### What you are asked to do
Among the entries that follow, find the lines containing the string "panel" and copy them.

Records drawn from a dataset

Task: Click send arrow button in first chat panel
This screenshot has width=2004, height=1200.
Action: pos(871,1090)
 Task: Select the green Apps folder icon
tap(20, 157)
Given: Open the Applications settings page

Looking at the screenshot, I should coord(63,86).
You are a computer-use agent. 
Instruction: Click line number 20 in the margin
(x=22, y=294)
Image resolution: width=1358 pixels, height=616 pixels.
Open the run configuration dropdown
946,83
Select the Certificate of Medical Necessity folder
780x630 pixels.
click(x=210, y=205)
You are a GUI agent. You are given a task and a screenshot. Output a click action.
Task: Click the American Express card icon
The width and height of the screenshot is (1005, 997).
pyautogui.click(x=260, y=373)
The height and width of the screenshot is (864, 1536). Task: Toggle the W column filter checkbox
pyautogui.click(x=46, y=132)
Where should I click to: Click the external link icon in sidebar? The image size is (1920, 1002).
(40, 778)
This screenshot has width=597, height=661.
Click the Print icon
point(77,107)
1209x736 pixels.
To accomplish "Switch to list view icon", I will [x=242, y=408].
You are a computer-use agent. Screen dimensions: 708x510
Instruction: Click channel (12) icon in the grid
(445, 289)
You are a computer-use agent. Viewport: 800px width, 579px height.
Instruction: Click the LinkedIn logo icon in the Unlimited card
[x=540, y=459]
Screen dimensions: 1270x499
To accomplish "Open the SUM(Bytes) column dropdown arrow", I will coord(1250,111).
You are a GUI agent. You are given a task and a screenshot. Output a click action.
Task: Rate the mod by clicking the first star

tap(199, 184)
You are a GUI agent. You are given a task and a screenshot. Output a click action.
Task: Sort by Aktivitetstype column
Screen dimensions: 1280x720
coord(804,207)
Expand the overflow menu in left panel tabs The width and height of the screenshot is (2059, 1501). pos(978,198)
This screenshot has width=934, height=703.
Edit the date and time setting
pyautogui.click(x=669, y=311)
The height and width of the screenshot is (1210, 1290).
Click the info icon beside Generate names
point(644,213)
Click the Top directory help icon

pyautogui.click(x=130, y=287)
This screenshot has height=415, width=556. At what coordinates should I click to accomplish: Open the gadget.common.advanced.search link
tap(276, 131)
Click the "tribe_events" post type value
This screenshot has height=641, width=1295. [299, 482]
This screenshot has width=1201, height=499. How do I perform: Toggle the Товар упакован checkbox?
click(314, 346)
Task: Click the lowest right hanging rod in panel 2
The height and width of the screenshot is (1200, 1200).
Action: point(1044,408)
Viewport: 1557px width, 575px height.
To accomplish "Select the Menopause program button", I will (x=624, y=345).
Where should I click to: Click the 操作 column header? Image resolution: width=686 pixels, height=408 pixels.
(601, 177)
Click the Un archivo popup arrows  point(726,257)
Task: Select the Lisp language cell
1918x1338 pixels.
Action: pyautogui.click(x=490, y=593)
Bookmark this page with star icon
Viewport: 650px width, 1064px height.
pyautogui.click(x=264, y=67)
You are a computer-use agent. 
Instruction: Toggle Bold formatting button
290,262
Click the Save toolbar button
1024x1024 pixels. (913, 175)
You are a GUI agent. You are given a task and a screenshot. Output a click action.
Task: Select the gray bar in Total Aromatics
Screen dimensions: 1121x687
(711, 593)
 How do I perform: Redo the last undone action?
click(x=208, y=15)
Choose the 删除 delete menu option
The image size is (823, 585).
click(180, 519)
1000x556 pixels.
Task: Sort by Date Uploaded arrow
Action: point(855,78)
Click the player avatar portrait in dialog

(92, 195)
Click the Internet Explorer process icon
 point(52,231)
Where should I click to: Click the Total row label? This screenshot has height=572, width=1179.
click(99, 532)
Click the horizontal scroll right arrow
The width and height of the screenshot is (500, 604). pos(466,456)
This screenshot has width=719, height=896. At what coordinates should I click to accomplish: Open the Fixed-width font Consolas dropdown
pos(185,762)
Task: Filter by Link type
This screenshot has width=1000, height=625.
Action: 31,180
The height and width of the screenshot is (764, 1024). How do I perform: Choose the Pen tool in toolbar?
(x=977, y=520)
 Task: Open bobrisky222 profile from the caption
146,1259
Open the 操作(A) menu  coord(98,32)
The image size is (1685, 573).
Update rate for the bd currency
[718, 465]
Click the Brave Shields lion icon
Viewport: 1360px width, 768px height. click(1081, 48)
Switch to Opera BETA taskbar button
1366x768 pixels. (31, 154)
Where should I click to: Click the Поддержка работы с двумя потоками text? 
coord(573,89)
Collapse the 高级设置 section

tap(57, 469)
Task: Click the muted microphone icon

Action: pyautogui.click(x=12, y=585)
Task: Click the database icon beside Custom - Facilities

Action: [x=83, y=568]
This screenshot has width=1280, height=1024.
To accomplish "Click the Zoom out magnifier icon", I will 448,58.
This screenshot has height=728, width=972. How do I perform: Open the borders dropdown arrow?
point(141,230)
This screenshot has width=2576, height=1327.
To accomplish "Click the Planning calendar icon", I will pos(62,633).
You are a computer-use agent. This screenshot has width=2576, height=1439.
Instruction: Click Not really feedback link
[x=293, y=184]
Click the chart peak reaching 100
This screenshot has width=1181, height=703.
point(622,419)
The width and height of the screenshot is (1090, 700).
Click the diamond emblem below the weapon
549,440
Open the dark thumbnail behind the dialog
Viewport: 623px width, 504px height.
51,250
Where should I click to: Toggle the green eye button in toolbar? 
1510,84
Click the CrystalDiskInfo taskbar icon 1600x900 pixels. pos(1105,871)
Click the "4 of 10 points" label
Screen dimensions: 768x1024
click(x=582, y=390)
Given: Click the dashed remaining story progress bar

### Written answer
Task: Click send arrow button in first chat panel
Expand the overflow menu in left panel tabs The width and height of the screenshot is (2059, 1501). pos(978,198)
Task: Click the lowest right hanging rod in panel 2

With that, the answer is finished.